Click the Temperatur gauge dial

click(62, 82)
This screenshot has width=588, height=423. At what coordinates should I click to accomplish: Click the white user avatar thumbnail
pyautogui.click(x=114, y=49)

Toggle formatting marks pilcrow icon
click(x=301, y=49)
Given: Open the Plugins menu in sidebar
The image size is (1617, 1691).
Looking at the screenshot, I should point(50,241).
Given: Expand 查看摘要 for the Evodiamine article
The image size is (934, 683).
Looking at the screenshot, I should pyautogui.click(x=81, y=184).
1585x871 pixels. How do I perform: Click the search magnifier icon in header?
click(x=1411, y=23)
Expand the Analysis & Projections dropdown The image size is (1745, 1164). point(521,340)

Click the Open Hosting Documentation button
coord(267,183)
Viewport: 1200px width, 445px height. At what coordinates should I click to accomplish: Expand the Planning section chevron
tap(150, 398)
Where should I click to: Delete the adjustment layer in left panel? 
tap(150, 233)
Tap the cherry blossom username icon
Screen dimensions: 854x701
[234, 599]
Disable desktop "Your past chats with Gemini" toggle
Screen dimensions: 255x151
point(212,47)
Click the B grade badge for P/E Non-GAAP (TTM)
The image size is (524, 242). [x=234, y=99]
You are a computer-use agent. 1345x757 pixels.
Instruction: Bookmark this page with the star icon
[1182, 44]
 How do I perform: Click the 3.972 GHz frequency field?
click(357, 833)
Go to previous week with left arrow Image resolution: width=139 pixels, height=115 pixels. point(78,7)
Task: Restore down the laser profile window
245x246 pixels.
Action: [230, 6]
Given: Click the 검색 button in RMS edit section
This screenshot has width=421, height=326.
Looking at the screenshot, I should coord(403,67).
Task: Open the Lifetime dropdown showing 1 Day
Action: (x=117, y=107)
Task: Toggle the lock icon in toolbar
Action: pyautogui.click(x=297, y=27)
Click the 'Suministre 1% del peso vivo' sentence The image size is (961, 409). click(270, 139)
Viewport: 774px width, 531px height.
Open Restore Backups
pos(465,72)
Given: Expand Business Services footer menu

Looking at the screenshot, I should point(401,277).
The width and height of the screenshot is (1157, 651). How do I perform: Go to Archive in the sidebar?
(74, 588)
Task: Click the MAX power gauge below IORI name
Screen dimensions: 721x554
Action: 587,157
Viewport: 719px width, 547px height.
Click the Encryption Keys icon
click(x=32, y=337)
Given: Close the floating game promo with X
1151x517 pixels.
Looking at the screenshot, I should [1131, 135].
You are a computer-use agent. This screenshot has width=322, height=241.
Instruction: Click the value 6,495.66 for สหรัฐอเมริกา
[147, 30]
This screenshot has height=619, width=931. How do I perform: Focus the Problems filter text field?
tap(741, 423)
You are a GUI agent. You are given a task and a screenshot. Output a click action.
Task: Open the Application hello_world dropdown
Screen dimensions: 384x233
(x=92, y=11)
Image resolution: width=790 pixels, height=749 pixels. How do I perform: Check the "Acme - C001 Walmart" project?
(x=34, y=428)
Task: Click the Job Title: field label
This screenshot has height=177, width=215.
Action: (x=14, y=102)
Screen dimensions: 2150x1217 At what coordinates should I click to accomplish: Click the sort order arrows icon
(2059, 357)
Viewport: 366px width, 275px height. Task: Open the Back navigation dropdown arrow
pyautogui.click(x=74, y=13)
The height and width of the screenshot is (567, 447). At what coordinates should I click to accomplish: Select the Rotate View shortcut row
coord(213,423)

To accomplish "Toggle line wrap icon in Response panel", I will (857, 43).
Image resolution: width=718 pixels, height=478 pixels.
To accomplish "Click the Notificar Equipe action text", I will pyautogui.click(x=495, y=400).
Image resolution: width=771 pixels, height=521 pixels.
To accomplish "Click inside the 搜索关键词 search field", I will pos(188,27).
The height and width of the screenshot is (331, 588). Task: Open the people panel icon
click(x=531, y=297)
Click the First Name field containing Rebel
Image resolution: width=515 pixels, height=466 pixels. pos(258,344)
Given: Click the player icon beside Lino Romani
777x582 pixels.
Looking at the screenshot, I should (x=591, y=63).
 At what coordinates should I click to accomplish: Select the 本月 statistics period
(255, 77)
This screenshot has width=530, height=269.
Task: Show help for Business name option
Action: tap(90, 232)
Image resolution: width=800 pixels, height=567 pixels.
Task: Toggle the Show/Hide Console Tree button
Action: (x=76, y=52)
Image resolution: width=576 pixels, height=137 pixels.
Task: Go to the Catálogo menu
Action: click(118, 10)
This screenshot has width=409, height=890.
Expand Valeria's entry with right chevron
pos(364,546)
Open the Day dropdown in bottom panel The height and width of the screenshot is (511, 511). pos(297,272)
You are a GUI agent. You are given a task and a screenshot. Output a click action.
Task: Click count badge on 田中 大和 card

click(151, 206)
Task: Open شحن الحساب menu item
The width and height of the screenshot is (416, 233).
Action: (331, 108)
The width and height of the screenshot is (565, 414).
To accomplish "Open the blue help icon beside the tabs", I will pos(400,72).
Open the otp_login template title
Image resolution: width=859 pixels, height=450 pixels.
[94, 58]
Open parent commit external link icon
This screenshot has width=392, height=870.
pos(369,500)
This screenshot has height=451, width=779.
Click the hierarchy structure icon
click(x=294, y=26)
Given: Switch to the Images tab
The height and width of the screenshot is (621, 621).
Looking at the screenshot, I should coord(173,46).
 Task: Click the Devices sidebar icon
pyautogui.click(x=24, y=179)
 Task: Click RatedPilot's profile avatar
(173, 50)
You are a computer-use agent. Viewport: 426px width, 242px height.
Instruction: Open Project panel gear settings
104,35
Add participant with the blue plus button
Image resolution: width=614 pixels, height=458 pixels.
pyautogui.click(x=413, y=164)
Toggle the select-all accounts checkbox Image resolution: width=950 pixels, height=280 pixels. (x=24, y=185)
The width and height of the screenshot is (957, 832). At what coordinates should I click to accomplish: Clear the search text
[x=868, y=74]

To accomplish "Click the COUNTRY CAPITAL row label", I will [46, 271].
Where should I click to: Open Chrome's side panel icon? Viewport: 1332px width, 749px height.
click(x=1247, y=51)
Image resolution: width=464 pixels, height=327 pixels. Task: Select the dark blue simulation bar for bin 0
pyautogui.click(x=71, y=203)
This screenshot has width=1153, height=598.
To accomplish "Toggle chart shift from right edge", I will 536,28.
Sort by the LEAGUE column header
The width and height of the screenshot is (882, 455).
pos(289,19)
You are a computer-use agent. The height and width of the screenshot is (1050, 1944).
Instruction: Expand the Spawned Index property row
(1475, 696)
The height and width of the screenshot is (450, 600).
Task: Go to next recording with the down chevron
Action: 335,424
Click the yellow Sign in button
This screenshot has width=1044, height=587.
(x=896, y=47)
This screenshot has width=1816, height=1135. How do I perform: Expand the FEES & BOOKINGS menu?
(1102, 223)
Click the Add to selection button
◆ ◆ ◆ ◆ ◆
*What to produce*.
Copy out all of the records above line for line, exactly as they stand.

*In response*.
Click the Temperatur gauge dial

click(62, 82)
This screenshot has width=588, height=423. At what coordinates should I click to accomplish: Click the white user avatar thumbnail
pyautogui.click(x=114, y=49)

Toggle formatting marks pilcrow icon
click(x=301, y=49)
Given: Open the Plugins menu in sidebar
The image size is (1617, 1691).
Looking at the screenshot, I should point(50,241).
Given: Expand 查看摘要 for the Evodiamine article
The image size is (934, 683).
Looking at the screenshot, I should pyautogui.click(x=81, y=184).
1585x871 pixels. How do I perform: Click the search magnifier icon in header?
click(x=1411, y=23)
Expand the Analysis & Projections dropdown The image size is (1745, 1164). point(521,340)

Click the Open Hosting Documentation button
coord(267,183)
Viewport: 1200px width, 445px height. At what coordinates should I click to accomplish: Expand the Planning section chevron
tap(150, 398)
Where should I click to: Delete the adjustment layer in left panel? 
tap(150, 233)
Tap the cherry blossom username icon
Screen dimensions: 854x701
[234, 599]
Disable desktop "Your past chats with Gemini" toggle
Screen dimensions: 255x151
point(212,47)
Click the B grade badge for P/E Non-GAAP (TTM)
The image size is (524, 242). [x=234, y=99]
You are a computer-use agent. 1345x757 pixels.
Instruction: Bookmark this page with the star icon
[1182, 44]
 How do I perform: Click the 3.972 GHz frequency field?
click(357, 833)
Go to previous week with left arrow Image resolution: width=139 pixels, height=115 pixels. point(78,7)
Task: Restore down the laser profile window
245x246 pixels.
Action: [230, 6]
Given: Click the 검색 button in RMS edit section
This screenshot has width=421, height=326.
Looking at the screenshot, I should coord(403,67).
Task: Open the Lifetime dropdown showing 1 Day
Action: (x=117, y=107)
Task: Toggle the lock icon in toolbar
Action: pyautogui.click(x=297, y=27)
Click the 'Suministre 1% del peso vivo' sentence The image size is (961, 409). click(270, 139)
Viewport: 774px width, 531px height.
Open Restore Backups
pos(465,72)
Given: Expand Business Services footer menu

Looking at the screenshot, I should point(401,277).
The width and height of the screenshot is (1157, 651). How do I perform: Go to Archive in the sidebar?
(74, 588)
Task: Click the MAX power gauge below IORI name
Screen dimensions: 721x554
Action: 587,157
Viewport: 719px width, 547px height.
Click the Encryption Keys icon
click(x=32, y=337)
Given: Close the floating game promo with X
1151x517 pixels.
Looking at the screenshot, I should [1131, 135].
You are a computer-use agent. This screenshot has width=322, height=241.
Instruction: Click the value 6,495.66 for สหรัฐอเมริกา
[147, 30]
This screenshot has height=619, width=931. How do I perform: Focus the Problems filter text field?
tap(741, 423)
You are a GUI agent. You are given a task and a screenshot. Output a click action.
Task: Open the Application hello_world dropdown
Screen dimensions: 384x233
(x=92, y=11)
Image resolution: width=790 pixels, height=749 pixels. How do I perform: Check the "Acme - C001 Walmart" project?
(x=34, y=428)
Task: Click the Job Title: field label
This screenshot has height=177, width=215.
Action: (x=14, y=102)
Screen dimensions: 2150x1217 At what coordinates should I click to accomplish: Click the sort order arrows icon
(2059, 357)
Viewport: 366px width, 275px height. Task: Open the Back navigation dropdown arrow
pyautogui.click(x=74, y=13)
The height and width of the screenshot is (567, 447). At what coordinates should I click to accomplish: Select the Rotate View shortcut row
coord(213,423)

To accomplish "Toggle line wrap icon in Response panel", I will (857, 43).
Image resolution: width=718 pixels, height=478 pixels.
To accomplish "Click the Notificar Equipe action text", I will pyautogui.click(x=495, y=400).
Image resolution: width=771 pixels, height=521 pixels.
To accomplish "Click inside the 搜索关键词 search field", I will pos(188,27).
The height and width of the screenshot is (331, 588). Task: Open the people panel icon
click(x=531, y=297)
Click the First Name field containing Rebel
Image resolution: width=515 pixels, height=466 pixels. pos(258,344)
Given: Click the player icon beside Lino Romani
777x582 pixels.
Looking at the screenshot, I should (x=591, y=63).
 At what coordinates should I click to accomplish: Select the 本月 statistics period
(255, 77)
This screenshot has width=530, height=269.
Task: Show help for Business name option
Action: tap(90, 232)
Image resolution: width=800 pixels, height=567 pixels.
Task: Toggle the Show/Hide Console Tree button
Action: (x=76, y=52)
Image resolution: width=576 pixels, height=137 pixels.
Task: Go to the Catálogo menu
Action: click(118, 10)
This screenshot has width=409, height=890.
Expand Valeria's entry with right chevron
pos(364,546)
Open the Day dropdown in bottom panel The height and width of the screenshot is (511, 511). pos(297,272)
You are a GUI agent. You are given a task and a screenshot. Output a click action.
Task: Click count badge on 田中 大和 card

click(151, 206)
Task: Open شحن الحساب menu item
The width and height of the screenshot is (416, 233).
Action: (331, 108)
The width and height of the screenshot is (565, 414).
To accomplish "Open the blue help icon beside the tabs", I will pos(400,72).
Open the otp_login template title
Image resolution: width=859 pixels, height=450 pixels.
[94, 58]
Open parent commit external link icon
This screenshot has width=392, height=870.
pos(369,500)
This screenshot has height=451, width=779.
Click the hierarchy structure icon
click(x=294, y=26)
Given: Switch to the Images tab
The height and width of the screenshot is (621, 621).
Looking at the screenshot, I should coord(173,46).
 Task: Click the Devices sidebar icon
pyautogui.click(x=24, y=179)
 Task: Click RatedPilot's profile avatar
(173, 50)
You are a computer-use agent. Viewport: 426px width, 242px height.
Instruction: Open Project panel gear settings
104,35
Add participant with the blue plus button
Image resolution: width=614 pixels, height=458 pixels.
pyautogui.click(x=413, y=164)
Toggle the select-all accounts checkbox Image resolution: width=950 pixels, height=280 pixels. (x=24, y=185)
The width and height of the screenshot is (957, 832). At what coordinates should I click to accomplish: Clear the search text
[x=868, y=74]

To accomplish "Click the COUNTRY CAPITAL row label", I will [46, 271].
Where should I click to: Open Chrome's side panel icon? Viewport: 1332px width, 749px height.
click(x=1247, y=51)
Image resolution: width=464 pixels, height=327 pixels. Task: Select the dark blue simulation bar for bin 0
pyautogui.click(x=71, y=203)
This screenshot has width=1153, height=598.
To accomplish "Toggle chart shift from right edge", I will 536,28.
Sort by the LEAGUE column header
The width and height of the screenshot is (882, 455).
pos(289,19)
You are a computer-use agent. The height and width of the screenshot is (1050, 1944).
Instruction: Expand the Spawned Index property row
(1475, 696)
The height and width of the screenshot is (450, 600).
Task: Go to next recording with the down chevron
Action: 335,424
Click the yellow Sign in button
This screenshot has width=1044, height=587.
(x=896, y=47)
This screenshot has width=1816, height=1135. How do I perform: Expand the FEES & BOOKINGS menu?
(1102, 223)
Click the Add to selection button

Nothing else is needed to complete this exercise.